- [Selection]:

-- start --

1. BASIS OF PRESENTATION
     The accompanying consolidated balance sheet of IKON Office Solutions, Inc. as of June 30, 2008, the related consolidated statements of income for the three and nine months ended June 30, 2008 and 2007, and the consolidated statements of cash flows for the nine months ended June 30, 2008 and 2007, are unaudited. The unaudited consolidated financial statements have been prepared in accordance with accounting principles generally accepted in the United States of America for interim financial information and the instructions to Form 10-Q and Rule 10-01 of Regulation S-X. In the opinion of management, all adjustments considered necessary for a fair presentation have been included. The unaudited consolidated financial statements and footnotes do not contain certain information included in the Company’s Annual Report to Shareholders for the fiscal year ended September 30, 2007. Therefore, the interim consolidated financial statements should be read in conjunction with that Annual Report to Shareholders. For further information, refer to the consolidated financial statements and footnotes thereto included in our Annual Report on Form 10-K for the year ended September 30, 2007 filed with the U.S. Securities and Exchange Commission (“SEC”) on November 29, 2007.

-- end --

- [Recorded data]:
-- start --

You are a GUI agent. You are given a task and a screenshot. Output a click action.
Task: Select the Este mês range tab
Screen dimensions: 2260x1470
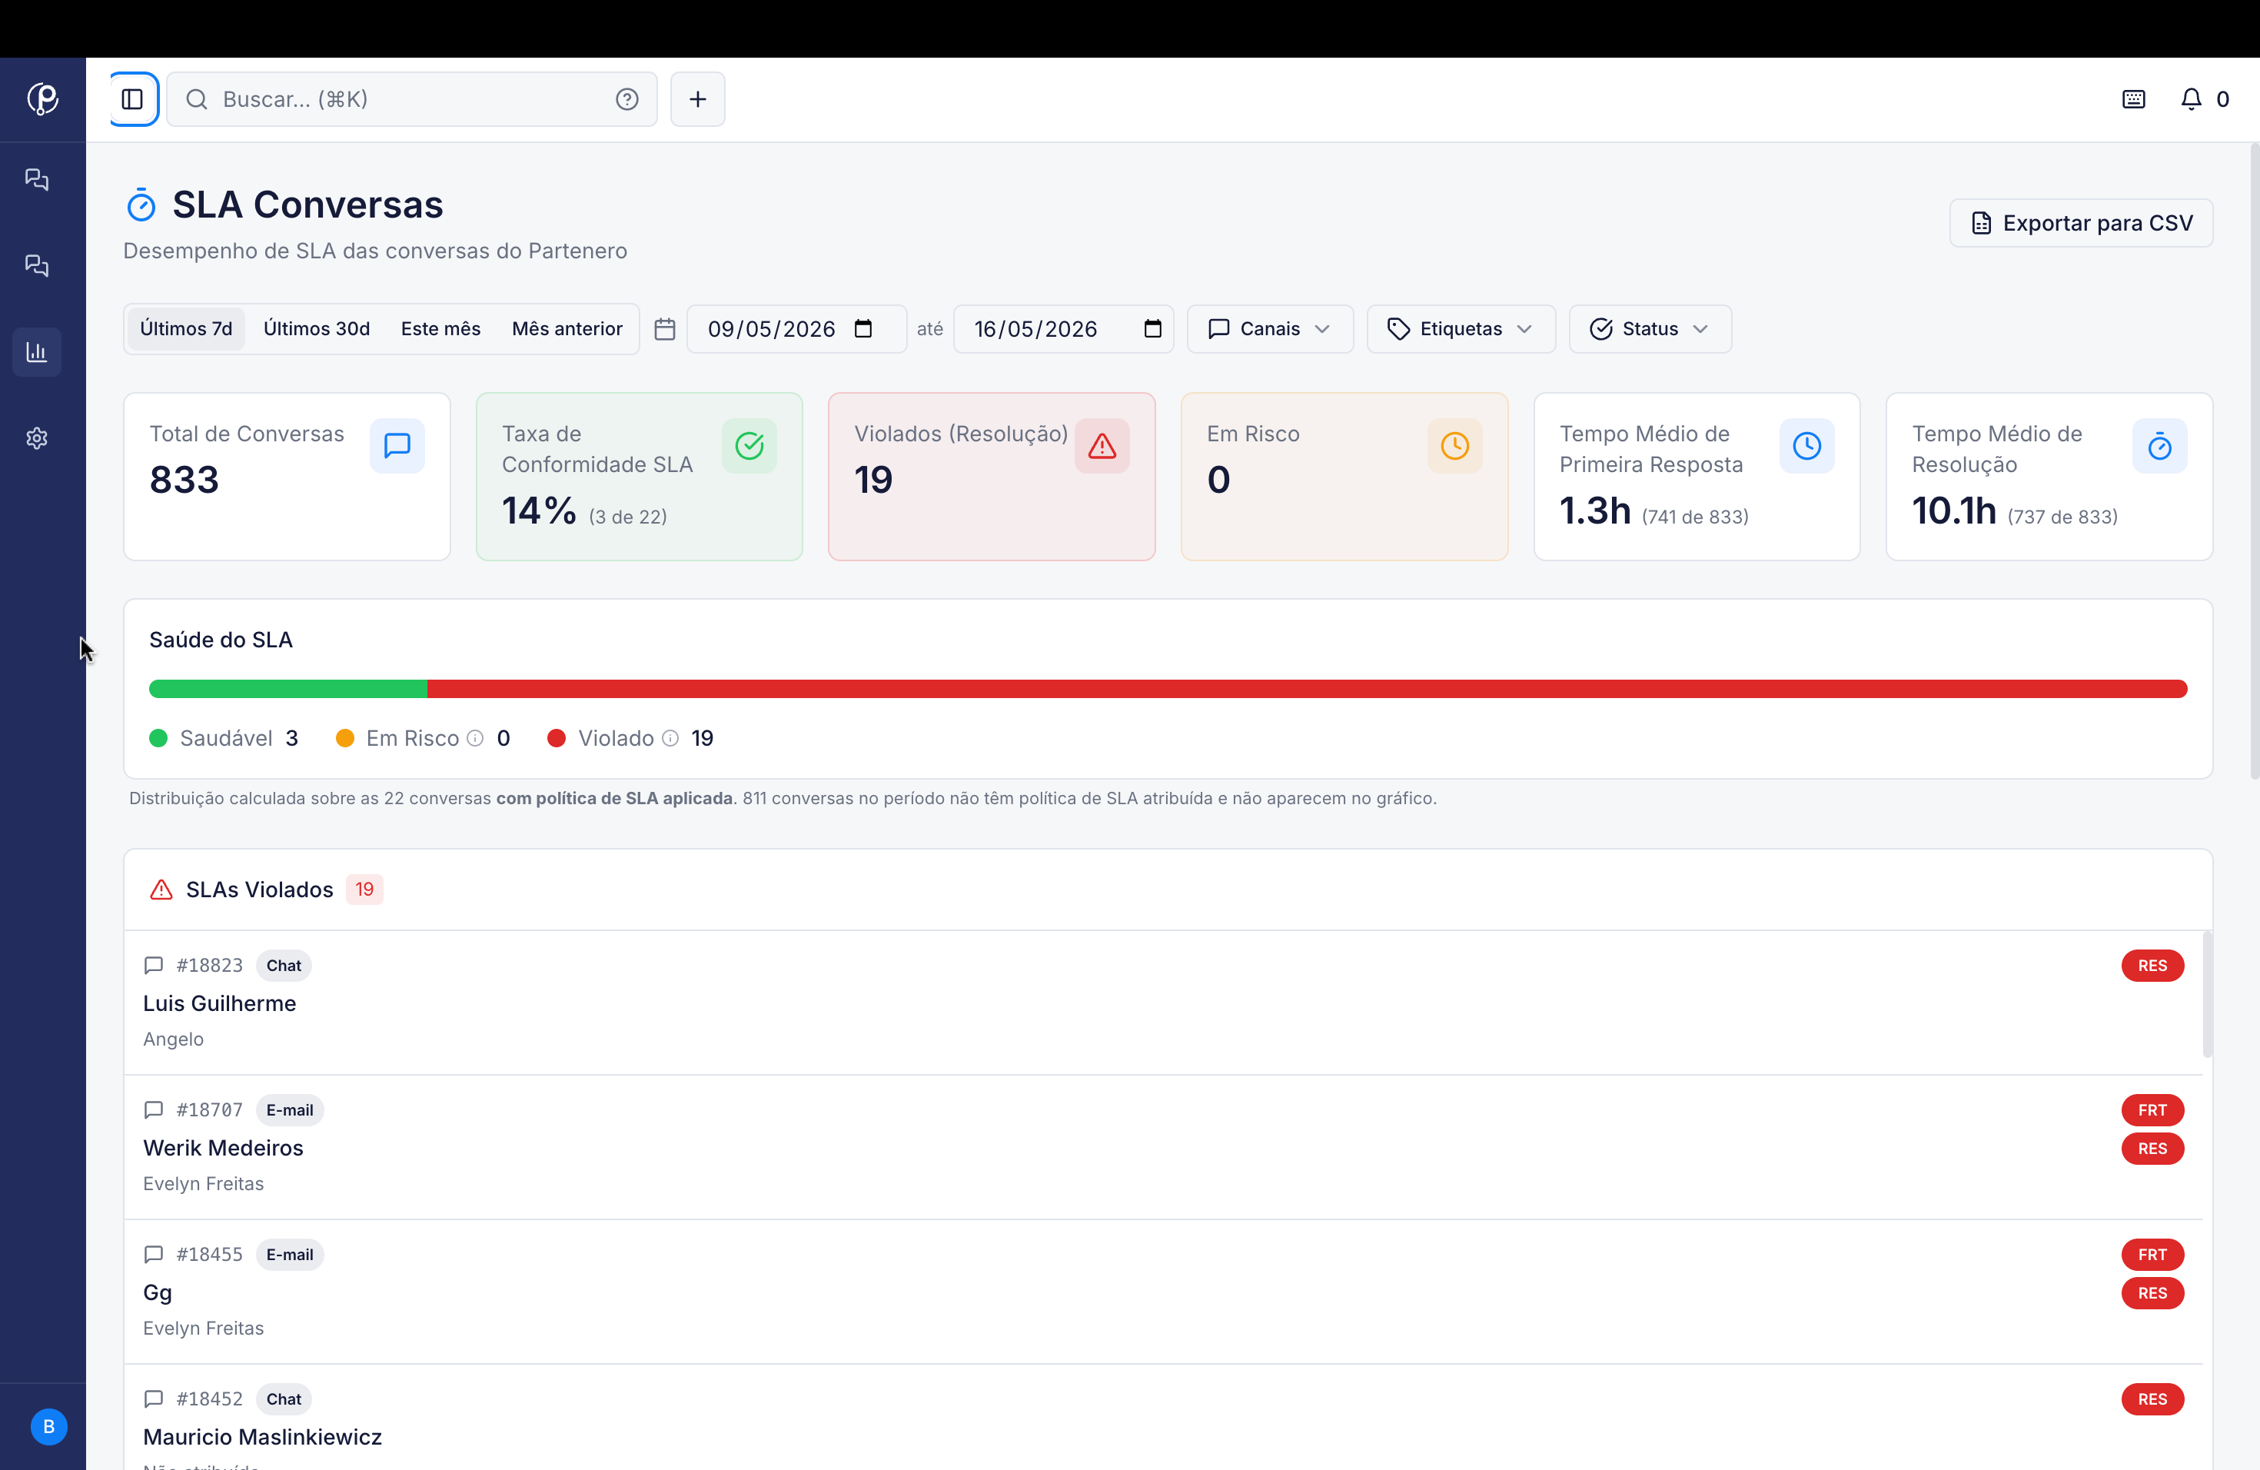pyautogui.click(x=441, y=329)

-- end --

- [Given problem A]: Condense the paragraph of the IKON basis-of-presentation note that begins "The accompanying consolidated balance sheet" into a bulleted list that keeps its main facts.
- [Given problem B]: Write the next part of the IKON basis-of-presentation note, picking up after its final sentence.

- [Right answer A]:
- The following statements of IKON Office Solutions, Inc. are unaudited: the consolidated balance sheet as of June 30, 2008; the consolidated statements of income for the three and nine months ended June 30, 2008 and 2007; and the consolidated statements of cash flows for the nine months ended June 30, 2008 and 2007.
- They were prepared under U.S. generally accepted accounting principles for interim financial information, the instructions to Form 10-Q, and Rule 10-01 of Regulation S-X.
- Management believes they include all adjustments needed for a fair presentation.
- They omit certain information found in the Annual Report to Shareholders for the fiscal year ended September 30, 2007, so they should be read together with that report.
- Further information is in the consolidated financial statements and footnotes of the Annual Report on Form 10-K for the year ended September 30, 2007, filed with the SEC on November 29, 2007.

- [Right answer B]:
     The consolidated balance sheet as of September 30, 2007, is derived from the audited financial statements at that date. However, during fiscal 2008, as previously disclosed in our Form 10-Q for the quarterly period ended December 31, 2007, we identified an error related to accounts receivable associated with our customer service revenue. The impact of this error was an overstatement of accounts receivable and customer service revenue as of and for the quarter ended December 31, 2005, and related to an inadvertent double accrual of certain accounts receivable in connection with a change in reporting process between the Company and one of our service providers. We assessed the materiality of this item on the quarter ended December 31, 2005, the full year ended September 30, 2006, and any other periods between and subsequent to those dates, in accordance with the SEC’s Staff Accounting Bulletin (“SAB”) No. 99 and concluded that the error was not material to any such periods. We also concluded that, had the error been adjusted within the first quarter 2008 financial statements when it was identified, the impact of such an adjustment would have been material to our first quarter of fiscal 2008 financial statements and, at that time, we expected the error to be material to our full year fiscal 2008 results. Accordingly, in accordance with SAB 108, the September 30, 2007 balance sheet herein has been revised to correct the immaterial error and to reflect the corrected balances of accounts receivable, income taxes payable, and retained earnings as of that date. This correction resulted in a reduction of accounts receivable, income taxes payable, and retained earnings of approximately $7,400, $2,600, and $4,800, respectively. We will make corresponding adjustments, as appropriate, to our 2006 financial statements the next time we file those statements.
     Certain prior year amounts have been reclassified to conform to the current year presentation. See Note 14.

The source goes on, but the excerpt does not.